BACKGROUND Hypertension affects about 1/3 of adults worldwide, ~3.8 million in Taiwan, 160 million in China, and 1 billion worldwide. It is a major risk factor leading to stroke, cardiovascular disease, and end-stage renal disease. In each year, more than 13.5 million deaths are due to hypertension-related diseases worldwide. METHODS We performed a two-stage association study of hypertension using genotype data of single-nucleotide polymorphisms (SNPs) from 992 young-onset hypertensive cases and 992 matched controls of Han Chinese in Taiwan. A total of 238 SNPs of 36 highly replicated hypertension candidate genes with functional importance were investigated. Association analysis was carried out using conditional logistic regression.
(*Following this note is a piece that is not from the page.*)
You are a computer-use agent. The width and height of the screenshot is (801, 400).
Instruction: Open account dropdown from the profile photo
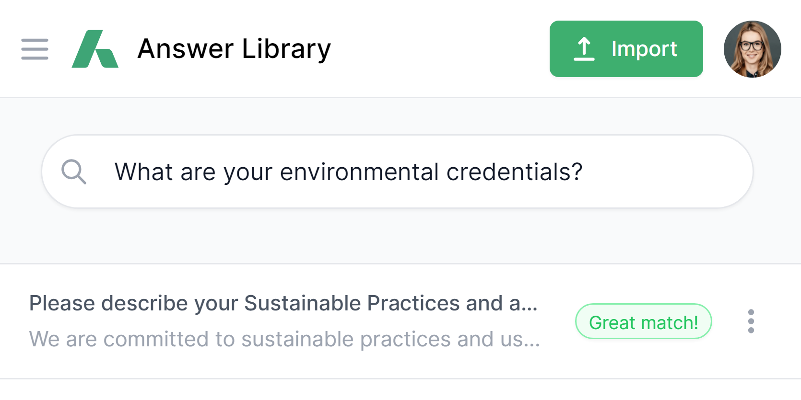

RESULTS We identified two SNPs that were strongly associated with hypertension in both the first and the second stages. The first SNP (rs2301339) is located at guanine nucleotide-binding protein β3 subunit (GNB3) and the other one (rs17254521) is located at insulin receptor (INSR). CONCLUSIONS SNP rs2301339 is perfectly linked in linkage disequilibrium (LD) with C825T (rs5443) which has been associated with hypertension in Caucasian, but inconsistent in Asian populations. However, we found that in our sample this SNP has an opposite effect with the previous findings. In summary, this study identified one novel SNP in GNB3 and one novel SNP in INSR that are strongly associated with young-onset hypertension. Due to relatively small sample size, the results should still be interpreted with caution and need to be replicated in other studies.

A three-stage genome-wide association study combining multilocus test and gene expression analysis for young-onset hypertension in Taiwan Han Chinese

BACKGROUND Although many large-scale genome-wide association studies (GWASs) have been performed, only a few studies have successfully identified replicable, large-impact hypertension loci; even fewer studies have been done on Chinese subjects. Young-onset hypertension (YOH) is considered to be a more promising target disorder to investigate than late-onset hypertension because of its stronger genetic component. METHODS To map YOH genetic variants, we performed a 3-stage study combining 1st-stage multilocus GWASs, 2nd-stage gene expression analysis, and 3rd-stage multilocus confirmatory study. RESULTS In the 1st stage, Illumina550K data from 400 case-control pairs were used, and 22 genes flanked by 14 single nucleotide polymorphism (SNP) septets (P values adjusted for false discovery rate (pFDR) < 3.16×10(-7)) were identified. In the 2nd stage, differential gene expression analysis was carried out for these genes, and 5 genes were selected (pFDR < 0.05). In the 3rd stage, we re-examined the finding with an independent set of 592 case-control pairs and with the joint samples (n = 992 case-control pairs). A total of 6 SNP septets flanking C1orf135, GSN, LARS, and ACTN4 remained significant in all 3 stages. Among them, the same septet flanking ACTN4 was also associated with blood pressure traits in the Hong Kong Hypertension Study (HKHS) and in the Wellcome Trust Case-Control Consortium Hypertension Study (WTCCCHS). LARS was detected in the HKHS, but not in the WTCCCHS. GSN may be specific to Taiwanese individuals because it was not found by either the HKHS or the WTCCCHS. CONCLUSIONS Our study identified 4 previously unknown YOH loci in Han Chinese. Identification of these genes enriches the hypertension susceptibility gene list, thereby shedding light on the etiology of hypertension in Han Chinese.